#### PAGE EXCERPT:
An authentic account of a rare encounter with a tapir in daylight. Seen in the amazon rain forest of Ecuador at a clay lick in the Yasuni National Park.
Rare is the moment to overwhelm an experienced traveller. A host of memories from years of travelling form a backdrop that prevents me from being truly impressed by any situation. It often feels like I’ve seen it all or knew it was coming. Still I will never forget when a wild South American tapir suddenly came out of the underbrush of the Amazon rain forest to silently drink water from a clay lick. Here is how that happened:
Starting out with something completely different in mind
For me my tapir adventure started in Ecuador. To be precise in the middle of the famed Yasuni National Park. I stayed there for a bit under a week and came well prepared. I knew that Yasuni National Park is the place with the highest biodiversity on earth. But it is also one of the places with the least species-density. On top of that, spotting even the tiniest insect in the insanely competitive surroundings of the Amazon rain forest is very hard. Everything preys on everything and thus everything hides from anything. Without a guide you can walk through that forest for hours and literally not see a thing – least of all such a big mammal as a Tapir.

#### WRITTEN REQUEST:
Answer these questions about the tapir account:
(a) In which national park and country was the tapir seen?
(b) How long did the writer stay in the park?
(c) What does the account say the park has the highest level of on earth?

#### DATASET EXTRACT:

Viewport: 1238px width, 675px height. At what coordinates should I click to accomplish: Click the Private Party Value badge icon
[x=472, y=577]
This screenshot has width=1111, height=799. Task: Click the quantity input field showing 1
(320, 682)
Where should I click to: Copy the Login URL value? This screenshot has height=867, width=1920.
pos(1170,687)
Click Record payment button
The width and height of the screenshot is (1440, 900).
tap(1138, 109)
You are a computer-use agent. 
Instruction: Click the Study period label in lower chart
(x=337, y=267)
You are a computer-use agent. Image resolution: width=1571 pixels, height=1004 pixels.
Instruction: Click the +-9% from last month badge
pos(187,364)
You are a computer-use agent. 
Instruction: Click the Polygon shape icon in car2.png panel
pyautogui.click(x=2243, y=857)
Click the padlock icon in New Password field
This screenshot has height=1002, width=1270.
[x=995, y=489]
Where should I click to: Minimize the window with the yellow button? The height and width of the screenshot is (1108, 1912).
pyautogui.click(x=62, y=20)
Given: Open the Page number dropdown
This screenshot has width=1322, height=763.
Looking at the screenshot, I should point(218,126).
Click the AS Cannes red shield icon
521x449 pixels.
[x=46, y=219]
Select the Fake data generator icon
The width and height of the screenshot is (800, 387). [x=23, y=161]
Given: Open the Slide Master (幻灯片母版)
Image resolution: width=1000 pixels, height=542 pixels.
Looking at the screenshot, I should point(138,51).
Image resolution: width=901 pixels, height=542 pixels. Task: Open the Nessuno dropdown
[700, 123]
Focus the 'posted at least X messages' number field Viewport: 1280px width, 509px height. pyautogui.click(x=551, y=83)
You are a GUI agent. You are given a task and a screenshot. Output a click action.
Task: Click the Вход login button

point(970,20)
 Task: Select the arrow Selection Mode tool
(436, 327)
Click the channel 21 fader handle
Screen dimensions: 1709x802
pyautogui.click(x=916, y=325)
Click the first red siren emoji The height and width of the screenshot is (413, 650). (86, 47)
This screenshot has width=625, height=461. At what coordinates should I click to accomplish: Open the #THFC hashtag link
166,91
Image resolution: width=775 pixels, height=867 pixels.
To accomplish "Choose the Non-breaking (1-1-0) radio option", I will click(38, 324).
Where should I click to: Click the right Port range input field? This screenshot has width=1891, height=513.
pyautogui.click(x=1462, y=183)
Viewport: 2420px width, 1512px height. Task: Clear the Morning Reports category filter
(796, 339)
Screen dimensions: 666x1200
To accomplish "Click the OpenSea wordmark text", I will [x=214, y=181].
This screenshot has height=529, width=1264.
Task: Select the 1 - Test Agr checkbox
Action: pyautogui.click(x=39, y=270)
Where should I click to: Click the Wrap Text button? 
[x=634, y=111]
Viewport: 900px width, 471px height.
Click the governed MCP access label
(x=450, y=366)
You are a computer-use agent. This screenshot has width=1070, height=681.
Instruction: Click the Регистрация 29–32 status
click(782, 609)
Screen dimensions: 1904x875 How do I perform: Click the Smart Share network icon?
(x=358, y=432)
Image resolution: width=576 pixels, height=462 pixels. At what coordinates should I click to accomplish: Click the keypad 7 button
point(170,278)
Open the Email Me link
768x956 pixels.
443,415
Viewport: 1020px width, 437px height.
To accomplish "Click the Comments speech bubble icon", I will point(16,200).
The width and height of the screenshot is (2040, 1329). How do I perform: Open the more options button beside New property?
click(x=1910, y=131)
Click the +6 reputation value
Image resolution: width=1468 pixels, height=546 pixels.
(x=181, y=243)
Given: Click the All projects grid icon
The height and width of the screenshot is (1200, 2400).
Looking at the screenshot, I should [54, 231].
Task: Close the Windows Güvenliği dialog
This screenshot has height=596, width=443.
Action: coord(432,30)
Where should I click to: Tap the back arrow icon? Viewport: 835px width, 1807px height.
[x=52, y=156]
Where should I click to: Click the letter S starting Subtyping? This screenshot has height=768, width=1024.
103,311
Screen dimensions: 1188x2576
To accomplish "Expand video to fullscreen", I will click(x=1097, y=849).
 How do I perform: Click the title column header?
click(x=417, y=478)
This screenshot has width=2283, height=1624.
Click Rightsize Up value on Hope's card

#### TASK RESULT:
(a) Yasuni National Park in Ecuador.
(b) A bit under a week.
(c) Biodiversity.